Fig. 34. Scene composition by ray-space processing.

Fig. 35. Ray-space processing for scene composition.

Images with optical effects such as multiple reflection and mirage are generated by cutting ray-space with a curved plane as shown in Fig. 36. The shape of the curved plane is determined due to an optical effect to be realized. Artistic images shown in Fig. 37 are generated by cutting ray-space with more general planes [Reference Chimura, Yendo, Fujii and Tanimoto61,Reference Chimura, Yendo, Fujii and Tanimoto62].

Fig. 36. Cutting ray-space with curved planes for image generation with optical effects.

Fig. 37. Examples of artistic images generated by cutting the ray-space with more general planes.

VI. INTERNATIONAL STANDARDIZATION OF FTV

FTV was proposed to MPEG in December 2001. Figure 38 shows the history of FTV standardization at MPEG.

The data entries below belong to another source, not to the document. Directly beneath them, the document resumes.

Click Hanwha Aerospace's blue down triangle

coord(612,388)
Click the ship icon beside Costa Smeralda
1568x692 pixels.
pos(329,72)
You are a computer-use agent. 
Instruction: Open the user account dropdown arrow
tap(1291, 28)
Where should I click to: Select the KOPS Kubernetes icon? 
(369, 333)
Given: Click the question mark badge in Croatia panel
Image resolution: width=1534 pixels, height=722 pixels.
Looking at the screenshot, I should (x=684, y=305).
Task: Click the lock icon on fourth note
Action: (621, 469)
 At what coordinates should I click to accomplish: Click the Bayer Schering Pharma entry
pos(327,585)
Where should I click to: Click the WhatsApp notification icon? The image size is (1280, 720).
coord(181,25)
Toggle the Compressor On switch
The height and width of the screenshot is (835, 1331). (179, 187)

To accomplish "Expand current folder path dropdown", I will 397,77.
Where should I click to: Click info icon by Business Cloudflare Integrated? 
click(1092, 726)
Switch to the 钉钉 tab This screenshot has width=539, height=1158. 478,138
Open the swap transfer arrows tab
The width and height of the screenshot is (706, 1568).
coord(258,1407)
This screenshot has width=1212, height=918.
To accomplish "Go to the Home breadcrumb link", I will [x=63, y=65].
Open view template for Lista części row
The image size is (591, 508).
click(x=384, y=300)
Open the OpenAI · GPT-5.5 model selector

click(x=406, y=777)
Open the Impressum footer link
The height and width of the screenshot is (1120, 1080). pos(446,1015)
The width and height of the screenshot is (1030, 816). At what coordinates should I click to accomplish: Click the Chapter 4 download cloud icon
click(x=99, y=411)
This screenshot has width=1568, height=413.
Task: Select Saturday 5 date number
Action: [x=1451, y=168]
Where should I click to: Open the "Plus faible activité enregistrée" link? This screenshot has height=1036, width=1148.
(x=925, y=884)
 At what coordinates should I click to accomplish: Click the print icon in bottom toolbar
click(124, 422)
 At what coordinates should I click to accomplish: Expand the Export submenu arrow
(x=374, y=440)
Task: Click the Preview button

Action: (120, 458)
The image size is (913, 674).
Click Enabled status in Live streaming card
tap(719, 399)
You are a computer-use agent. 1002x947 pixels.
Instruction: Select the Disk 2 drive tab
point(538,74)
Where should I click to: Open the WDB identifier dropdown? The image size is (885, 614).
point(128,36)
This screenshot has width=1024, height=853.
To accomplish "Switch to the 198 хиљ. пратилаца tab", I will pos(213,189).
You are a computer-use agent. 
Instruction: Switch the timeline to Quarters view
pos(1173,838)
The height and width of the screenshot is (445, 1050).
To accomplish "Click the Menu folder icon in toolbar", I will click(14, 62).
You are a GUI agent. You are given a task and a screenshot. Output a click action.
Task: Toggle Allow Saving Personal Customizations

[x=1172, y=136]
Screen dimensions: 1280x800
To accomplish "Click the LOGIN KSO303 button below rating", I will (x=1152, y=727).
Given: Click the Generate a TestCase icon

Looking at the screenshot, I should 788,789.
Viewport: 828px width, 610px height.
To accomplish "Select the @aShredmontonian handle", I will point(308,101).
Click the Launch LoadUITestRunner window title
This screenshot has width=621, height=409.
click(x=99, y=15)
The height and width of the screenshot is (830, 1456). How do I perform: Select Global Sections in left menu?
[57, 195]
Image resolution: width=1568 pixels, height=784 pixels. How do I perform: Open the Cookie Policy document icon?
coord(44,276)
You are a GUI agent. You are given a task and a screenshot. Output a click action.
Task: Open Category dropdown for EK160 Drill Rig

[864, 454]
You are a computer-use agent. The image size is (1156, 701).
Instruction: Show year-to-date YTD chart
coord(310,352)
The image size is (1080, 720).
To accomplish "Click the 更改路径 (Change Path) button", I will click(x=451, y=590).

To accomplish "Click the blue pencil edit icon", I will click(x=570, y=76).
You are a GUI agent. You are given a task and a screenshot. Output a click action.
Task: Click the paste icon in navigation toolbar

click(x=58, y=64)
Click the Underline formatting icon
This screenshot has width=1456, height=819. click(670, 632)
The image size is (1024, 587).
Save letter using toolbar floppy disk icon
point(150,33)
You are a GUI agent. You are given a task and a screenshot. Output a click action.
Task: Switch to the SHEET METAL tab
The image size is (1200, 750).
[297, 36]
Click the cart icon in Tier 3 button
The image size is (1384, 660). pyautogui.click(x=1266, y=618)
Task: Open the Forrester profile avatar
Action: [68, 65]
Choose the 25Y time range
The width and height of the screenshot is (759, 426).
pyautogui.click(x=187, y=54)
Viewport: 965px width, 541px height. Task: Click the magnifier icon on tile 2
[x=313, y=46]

Fig. 38. History of FTV Standardization in MPEG.

In the 3D Audio Visual (3DAV) group of MPEG, many 3D topics such as omni-directional video, FTV, stereoscopic video, and 3DTV with depth disparity information were discussed. According to the comments of the industry, the discussion converged on FTV in January 2004.

Then, the standardization of the coding part of FTV started as MVC. The MVC activity moved to the Joint Video Team (JVT) of MPEG and ITU for further standardization processes in July 2006. The standardization of MVC is based on H.264/MPEG4-AVC and was completed in March 2009 [Reference Vetro, Wiegand and Sullivan63]. MVC was the first phase of FTV. MVC has been adopted by Blu-ray 3D.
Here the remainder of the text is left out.